Alas. The pop up images and photos looked great in Safari, but not so good in Firefox, Camino, or Flock on Macs. Windows? The pop ups looked wonderful in Microsoft’s Internet Explorer, Firefox, and Apple’s Safari.

What to do? Track down the bug which apparently shows up in Firefox, Camino, and Flock with certain CSS configurations. Guess who did the CSS? Me. After hours of trial and error, and enlisting folks from ExpressionEngine and Panic, and digging through bug reports, we found a fix. I say ‘we’ but it was really Ron and Cabel who narrowed it down to CSS.

So, now when you click on one of the images in an article it should pop up.

What’s Next?

Movies. I want some way of creating onscreen movies and popping them into a web page. Easier said than done. Most of the embed code for QuickTime movies does not validate properly as XHTML.

What would I use to create movies of Mac software that I review? Neil Clayton’s iShowU. It is oh so cool. More to come on that addition to PixoBebo.

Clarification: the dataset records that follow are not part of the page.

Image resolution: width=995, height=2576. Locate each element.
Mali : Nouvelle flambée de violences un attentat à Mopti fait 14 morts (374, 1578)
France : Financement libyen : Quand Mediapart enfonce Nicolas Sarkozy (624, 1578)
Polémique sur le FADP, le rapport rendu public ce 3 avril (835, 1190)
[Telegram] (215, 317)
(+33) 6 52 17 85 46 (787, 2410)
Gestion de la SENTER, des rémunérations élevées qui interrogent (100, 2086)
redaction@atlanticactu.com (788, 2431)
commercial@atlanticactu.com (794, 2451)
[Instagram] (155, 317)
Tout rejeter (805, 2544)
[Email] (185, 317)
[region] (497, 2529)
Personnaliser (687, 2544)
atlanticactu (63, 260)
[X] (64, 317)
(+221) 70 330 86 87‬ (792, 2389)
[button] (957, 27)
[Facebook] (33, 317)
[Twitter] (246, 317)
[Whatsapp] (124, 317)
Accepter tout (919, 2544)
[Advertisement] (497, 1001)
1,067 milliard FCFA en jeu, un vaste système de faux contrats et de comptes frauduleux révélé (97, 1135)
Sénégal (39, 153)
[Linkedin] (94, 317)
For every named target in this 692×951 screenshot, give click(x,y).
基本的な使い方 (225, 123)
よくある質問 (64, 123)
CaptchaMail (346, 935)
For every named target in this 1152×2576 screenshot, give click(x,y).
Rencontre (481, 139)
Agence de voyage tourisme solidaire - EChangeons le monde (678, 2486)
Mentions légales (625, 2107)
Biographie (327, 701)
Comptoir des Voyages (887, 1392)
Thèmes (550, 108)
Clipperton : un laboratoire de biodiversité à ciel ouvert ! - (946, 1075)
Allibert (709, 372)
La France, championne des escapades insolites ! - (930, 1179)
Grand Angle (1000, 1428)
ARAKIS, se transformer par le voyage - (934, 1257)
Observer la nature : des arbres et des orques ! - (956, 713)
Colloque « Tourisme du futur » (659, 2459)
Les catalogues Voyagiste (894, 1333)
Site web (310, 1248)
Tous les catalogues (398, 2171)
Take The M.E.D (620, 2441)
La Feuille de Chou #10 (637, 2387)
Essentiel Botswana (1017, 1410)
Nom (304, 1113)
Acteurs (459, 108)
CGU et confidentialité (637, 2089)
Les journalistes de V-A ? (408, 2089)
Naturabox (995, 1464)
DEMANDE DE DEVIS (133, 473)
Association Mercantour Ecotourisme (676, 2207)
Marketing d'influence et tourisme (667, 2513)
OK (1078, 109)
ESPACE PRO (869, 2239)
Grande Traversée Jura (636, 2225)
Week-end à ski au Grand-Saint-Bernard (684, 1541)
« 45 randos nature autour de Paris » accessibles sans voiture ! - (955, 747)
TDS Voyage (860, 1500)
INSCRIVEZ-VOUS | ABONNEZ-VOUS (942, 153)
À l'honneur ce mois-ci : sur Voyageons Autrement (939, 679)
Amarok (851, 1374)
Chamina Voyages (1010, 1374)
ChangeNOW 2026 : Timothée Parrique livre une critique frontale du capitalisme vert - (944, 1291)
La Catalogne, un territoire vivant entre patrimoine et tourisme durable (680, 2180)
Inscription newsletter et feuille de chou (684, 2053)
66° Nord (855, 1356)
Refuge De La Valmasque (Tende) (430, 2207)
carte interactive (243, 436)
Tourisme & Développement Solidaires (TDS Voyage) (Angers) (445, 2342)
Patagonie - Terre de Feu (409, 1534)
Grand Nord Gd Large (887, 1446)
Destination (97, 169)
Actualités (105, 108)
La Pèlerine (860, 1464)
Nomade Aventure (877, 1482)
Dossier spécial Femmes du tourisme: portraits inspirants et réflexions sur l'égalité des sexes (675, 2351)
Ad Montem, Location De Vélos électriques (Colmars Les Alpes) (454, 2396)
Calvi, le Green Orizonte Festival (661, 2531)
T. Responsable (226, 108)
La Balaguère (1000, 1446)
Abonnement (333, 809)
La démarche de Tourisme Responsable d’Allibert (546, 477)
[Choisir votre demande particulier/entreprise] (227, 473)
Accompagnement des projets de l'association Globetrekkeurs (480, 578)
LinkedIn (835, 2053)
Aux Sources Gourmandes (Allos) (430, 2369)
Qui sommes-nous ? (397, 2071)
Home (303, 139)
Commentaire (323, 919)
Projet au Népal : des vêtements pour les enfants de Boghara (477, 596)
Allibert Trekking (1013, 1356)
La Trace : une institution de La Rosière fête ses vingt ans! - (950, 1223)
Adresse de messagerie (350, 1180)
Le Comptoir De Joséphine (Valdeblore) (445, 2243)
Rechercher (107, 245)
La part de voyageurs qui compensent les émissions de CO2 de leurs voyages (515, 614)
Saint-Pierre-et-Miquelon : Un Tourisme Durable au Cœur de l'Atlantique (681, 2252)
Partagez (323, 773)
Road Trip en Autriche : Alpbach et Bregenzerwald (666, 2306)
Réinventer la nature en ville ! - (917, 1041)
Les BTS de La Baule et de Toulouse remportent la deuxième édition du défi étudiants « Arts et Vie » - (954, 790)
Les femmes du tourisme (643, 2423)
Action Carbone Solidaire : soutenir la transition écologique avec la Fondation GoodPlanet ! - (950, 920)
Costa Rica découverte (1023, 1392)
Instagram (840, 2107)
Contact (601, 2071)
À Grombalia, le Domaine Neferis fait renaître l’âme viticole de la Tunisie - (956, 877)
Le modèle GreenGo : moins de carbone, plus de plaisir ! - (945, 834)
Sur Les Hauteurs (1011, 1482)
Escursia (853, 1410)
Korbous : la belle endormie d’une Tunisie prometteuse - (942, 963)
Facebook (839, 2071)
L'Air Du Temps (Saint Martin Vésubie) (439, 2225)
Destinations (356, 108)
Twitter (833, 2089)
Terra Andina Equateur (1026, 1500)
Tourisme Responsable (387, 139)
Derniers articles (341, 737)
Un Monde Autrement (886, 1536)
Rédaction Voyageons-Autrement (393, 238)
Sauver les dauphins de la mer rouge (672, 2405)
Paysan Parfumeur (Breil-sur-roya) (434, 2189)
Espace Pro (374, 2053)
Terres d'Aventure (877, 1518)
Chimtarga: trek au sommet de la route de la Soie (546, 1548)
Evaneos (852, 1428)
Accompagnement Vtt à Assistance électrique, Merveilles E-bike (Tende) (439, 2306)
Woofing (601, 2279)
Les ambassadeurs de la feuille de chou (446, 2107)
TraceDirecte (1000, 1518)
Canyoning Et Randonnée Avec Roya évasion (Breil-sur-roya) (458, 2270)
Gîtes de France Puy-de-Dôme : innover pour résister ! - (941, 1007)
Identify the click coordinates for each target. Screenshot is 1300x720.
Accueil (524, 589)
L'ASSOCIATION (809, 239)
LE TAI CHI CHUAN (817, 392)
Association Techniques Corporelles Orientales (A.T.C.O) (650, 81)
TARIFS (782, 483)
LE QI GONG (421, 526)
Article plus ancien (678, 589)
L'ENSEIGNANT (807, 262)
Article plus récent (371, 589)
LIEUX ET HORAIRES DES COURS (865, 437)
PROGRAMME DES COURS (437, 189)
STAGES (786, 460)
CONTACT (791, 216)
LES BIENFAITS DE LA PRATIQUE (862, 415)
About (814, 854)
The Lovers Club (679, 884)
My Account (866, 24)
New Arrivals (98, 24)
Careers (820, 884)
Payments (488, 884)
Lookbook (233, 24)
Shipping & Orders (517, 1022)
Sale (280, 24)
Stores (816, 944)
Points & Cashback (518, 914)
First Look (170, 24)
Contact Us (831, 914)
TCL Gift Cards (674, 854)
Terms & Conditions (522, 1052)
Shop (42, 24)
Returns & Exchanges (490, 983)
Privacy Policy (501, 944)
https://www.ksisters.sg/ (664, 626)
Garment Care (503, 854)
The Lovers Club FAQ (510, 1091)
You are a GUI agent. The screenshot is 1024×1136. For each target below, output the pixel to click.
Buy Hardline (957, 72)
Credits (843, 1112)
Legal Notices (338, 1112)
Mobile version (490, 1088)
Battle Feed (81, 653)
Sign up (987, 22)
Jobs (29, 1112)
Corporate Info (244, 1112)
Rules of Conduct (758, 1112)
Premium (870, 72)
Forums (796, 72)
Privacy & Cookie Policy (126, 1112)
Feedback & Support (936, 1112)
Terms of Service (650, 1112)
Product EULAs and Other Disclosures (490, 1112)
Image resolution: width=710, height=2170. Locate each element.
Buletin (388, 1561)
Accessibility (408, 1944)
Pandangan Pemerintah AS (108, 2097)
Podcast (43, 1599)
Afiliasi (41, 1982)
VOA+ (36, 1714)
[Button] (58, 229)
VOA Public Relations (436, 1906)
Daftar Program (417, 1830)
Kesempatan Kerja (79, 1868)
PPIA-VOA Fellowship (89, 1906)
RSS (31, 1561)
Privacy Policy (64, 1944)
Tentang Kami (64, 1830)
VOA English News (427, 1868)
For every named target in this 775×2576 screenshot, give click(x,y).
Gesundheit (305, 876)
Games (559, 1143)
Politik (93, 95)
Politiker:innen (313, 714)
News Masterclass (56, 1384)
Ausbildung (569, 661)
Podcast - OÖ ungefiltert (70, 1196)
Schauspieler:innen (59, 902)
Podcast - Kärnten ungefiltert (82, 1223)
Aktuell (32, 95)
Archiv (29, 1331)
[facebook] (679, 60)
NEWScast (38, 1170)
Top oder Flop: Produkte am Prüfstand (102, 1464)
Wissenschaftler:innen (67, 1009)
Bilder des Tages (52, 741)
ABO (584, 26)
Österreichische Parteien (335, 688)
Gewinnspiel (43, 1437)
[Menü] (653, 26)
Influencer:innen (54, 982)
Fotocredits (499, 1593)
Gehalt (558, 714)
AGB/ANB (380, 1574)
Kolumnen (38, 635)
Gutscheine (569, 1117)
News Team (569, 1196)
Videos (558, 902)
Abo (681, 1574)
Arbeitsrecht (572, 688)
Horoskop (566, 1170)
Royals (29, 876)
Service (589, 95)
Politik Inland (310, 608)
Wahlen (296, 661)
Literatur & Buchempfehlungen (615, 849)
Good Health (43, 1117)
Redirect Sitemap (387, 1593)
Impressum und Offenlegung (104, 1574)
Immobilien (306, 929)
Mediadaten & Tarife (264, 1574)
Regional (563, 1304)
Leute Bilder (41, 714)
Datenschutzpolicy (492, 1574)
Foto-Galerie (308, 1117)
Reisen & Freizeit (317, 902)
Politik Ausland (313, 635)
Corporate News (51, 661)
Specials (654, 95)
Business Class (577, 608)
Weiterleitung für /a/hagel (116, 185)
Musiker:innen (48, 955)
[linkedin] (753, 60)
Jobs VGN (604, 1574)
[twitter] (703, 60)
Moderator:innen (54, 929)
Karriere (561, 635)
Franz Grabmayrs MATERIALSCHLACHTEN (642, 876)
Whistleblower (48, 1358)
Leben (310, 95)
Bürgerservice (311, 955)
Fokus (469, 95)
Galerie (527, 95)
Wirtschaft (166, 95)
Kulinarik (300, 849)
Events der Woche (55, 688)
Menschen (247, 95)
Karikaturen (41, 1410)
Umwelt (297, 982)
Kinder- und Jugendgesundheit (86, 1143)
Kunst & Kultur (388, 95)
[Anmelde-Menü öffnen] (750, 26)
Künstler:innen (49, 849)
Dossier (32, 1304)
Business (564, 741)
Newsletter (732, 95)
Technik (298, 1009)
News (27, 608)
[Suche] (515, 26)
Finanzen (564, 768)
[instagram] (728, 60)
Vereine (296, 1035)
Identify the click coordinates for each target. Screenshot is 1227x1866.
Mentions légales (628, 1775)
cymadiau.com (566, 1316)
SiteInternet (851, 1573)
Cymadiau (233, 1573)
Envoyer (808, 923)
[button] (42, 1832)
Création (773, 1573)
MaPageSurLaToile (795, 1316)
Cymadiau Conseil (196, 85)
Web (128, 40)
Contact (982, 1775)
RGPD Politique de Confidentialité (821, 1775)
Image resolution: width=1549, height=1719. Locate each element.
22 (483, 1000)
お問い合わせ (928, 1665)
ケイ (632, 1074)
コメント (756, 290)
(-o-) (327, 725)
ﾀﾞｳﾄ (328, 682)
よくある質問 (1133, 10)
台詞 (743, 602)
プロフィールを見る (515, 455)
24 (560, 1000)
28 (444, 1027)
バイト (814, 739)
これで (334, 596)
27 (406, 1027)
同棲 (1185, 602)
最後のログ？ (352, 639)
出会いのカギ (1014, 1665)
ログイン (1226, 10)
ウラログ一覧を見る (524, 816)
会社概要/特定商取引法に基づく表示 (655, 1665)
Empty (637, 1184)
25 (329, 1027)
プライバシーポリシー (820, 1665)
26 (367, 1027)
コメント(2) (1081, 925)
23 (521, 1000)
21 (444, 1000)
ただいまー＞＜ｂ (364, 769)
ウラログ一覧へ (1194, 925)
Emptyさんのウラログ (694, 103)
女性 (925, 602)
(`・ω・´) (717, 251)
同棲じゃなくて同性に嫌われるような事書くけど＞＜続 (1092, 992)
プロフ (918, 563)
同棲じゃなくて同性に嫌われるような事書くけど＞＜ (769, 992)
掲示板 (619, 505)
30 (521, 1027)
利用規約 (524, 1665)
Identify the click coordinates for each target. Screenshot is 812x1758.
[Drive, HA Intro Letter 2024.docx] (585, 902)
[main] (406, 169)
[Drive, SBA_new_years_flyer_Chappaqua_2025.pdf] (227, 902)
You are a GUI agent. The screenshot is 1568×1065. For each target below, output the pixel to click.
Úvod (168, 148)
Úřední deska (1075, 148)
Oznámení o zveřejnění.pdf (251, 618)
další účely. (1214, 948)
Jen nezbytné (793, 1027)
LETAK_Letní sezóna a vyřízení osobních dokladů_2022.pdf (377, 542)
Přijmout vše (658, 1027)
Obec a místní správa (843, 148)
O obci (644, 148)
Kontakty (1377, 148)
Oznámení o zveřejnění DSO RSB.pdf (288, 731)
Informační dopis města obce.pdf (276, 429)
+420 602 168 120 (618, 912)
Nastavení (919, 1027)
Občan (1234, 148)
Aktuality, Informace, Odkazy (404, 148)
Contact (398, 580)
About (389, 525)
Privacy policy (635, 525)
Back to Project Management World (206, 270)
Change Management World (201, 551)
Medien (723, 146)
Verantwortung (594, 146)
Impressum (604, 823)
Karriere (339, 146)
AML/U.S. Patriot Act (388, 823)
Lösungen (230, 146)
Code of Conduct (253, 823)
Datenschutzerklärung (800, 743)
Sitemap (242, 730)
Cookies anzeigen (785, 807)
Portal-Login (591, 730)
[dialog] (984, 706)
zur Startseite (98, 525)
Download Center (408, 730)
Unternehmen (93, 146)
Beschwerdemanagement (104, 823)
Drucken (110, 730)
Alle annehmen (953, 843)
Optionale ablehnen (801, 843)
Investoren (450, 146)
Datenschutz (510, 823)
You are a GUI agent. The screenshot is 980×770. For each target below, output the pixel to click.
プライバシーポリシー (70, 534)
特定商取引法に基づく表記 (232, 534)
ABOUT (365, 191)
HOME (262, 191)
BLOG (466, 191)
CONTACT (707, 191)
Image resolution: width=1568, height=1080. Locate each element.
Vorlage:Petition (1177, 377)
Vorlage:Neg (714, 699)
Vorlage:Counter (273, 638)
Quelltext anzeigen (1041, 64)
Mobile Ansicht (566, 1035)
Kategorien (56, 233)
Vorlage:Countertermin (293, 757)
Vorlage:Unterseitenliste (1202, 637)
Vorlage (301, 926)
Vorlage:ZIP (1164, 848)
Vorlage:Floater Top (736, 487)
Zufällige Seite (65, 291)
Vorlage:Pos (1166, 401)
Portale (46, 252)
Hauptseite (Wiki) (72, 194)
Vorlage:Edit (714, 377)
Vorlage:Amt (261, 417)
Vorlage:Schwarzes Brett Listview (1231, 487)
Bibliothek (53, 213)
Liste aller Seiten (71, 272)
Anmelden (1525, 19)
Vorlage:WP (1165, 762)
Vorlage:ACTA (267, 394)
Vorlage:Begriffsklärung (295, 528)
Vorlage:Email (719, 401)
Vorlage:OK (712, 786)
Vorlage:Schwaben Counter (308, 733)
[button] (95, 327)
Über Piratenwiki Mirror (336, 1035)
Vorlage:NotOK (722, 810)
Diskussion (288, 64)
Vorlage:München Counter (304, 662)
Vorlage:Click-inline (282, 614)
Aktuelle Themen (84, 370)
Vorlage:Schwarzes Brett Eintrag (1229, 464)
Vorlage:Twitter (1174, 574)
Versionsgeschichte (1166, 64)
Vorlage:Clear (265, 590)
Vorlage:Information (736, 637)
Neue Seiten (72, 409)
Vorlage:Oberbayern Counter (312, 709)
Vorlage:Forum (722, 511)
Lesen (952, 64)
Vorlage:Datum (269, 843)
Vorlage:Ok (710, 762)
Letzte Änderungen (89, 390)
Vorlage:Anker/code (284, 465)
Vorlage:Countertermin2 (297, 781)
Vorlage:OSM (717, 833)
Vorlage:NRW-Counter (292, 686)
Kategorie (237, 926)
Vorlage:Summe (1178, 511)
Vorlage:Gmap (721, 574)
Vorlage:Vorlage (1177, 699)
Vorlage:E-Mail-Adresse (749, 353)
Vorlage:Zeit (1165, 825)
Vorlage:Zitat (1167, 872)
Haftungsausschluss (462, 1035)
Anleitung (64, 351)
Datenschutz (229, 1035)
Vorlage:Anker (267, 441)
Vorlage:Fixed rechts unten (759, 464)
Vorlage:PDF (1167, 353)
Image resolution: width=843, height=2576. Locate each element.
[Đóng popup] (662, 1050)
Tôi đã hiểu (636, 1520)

In the meantime, if anyone knows of a way to insert QuickTime movies into a web site and have it validate proper XHTML, let me know. I would also like to have custom controls similar to those that Apple uses, instead of the clunky standard controls in QuickTime.

Hey, I can dream, right? Any suggestions?

Update

Thanks again to Ron and Cabel for the CSS fix. The pop up images look pretty now.